──────── AVAILABLE RECORDS

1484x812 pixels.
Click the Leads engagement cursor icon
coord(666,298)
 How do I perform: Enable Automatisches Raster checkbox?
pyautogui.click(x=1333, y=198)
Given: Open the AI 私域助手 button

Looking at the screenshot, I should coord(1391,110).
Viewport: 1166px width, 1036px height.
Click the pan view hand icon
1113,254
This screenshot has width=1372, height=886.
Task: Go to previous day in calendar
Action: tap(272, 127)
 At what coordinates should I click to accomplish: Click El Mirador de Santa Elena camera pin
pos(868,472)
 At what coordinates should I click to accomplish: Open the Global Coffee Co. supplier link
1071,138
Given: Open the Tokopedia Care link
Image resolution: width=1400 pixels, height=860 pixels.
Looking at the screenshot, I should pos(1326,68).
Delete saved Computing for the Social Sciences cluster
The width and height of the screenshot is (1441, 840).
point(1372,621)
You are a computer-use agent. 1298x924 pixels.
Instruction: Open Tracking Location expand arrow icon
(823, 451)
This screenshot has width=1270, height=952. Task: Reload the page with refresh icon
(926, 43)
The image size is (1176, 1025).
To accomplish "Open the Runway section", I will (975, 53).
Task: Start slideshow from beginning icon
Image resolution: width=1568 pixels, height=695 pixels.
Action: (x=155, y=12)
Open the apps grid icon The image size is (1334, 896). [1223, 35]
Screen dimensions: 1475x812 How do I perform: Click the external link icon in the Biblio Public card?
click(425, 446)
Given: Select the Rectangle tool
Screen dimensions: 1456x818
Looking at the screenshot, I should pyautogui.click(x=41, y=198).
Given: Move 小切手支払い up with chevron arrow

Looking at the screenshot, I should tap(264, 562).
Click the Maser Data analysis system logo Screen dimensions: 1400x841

────────────────

_TO DO:_ Exactly the lines from the one containing "Given: Move 小切手支払い up with chevron arrow" through the end of the entries above must be output, and no others.

_RESPONSE AREA:_
Given: Move 小切手支払い up with chevron arrow

Looking at the screenshot, I should tap(264, 562).
Click the Maser Data analysis system logo Screen dimensions: 1400x841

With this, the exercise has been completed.